La agenda del presidente Luis Abinader en Dubái, en el marco de la Cumbre Mundial de Gobiernos 2026, no debe leerse como una gira protocolar ni como una foto más en el exterior. Ocurre en un momento donde los países compiten activamente por inversión, logística, confianza y acceso a cadenas globales que se están reordenando.
Dubái no es un destino simbólico. Es uno de los centros neurálgicos del comercio, la logística y la toma de decisiones económicas a escala global. Estar ahí, reunirse con actores clave y sostener una narrativa de estabilidad democrática y previsibilidad institucional es una señal clara de hacia dónde se quiere colocar a la República Dominicana.
La reunión con DP World, uno de los mayores operadores portuarios del mundo, refuerza esa lectura. No se trató solo de un recorrido por instalaciones, sino de una conversación sobre el país, la conectividad, puertos, hub logístico y capacidad de insertarse con peso propio en el comercio internacional. En un contexto donde las rutas, los puertos y la eficiencia logística definen la competitividad, ese diálogo tiene implicaciones de largo plazo.

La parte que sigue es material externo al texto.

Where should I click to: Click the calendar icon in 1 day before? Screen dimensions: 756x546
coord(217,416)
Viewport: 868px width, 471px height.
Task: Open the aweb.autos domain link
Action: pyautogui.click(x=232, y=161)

Este tipo de agenda marca una diferencia importante, no se sale a buscar inversión desde la urgencia, sino desde una propuesta clara. La República Dominicana se presenta como un socio confiable, con reglas, estabilidad y visión estratégica. Eso no garantiza resultados automáticos, pero sí coloca al país en el radar correcto.
Desde esta redacción, la relevancia está en entender que estas decisiones no son aisladas ni inmediatas. Son piezas de una construcción mayor para definir qué lugar quiere ocupar el país en el mapa económico global y qué tan preparado está para sostenerlo en el tiempo. El reto, como siempre, será que ese posicionamiento internacional tenga coherencia interna y beneficios reales para la gente.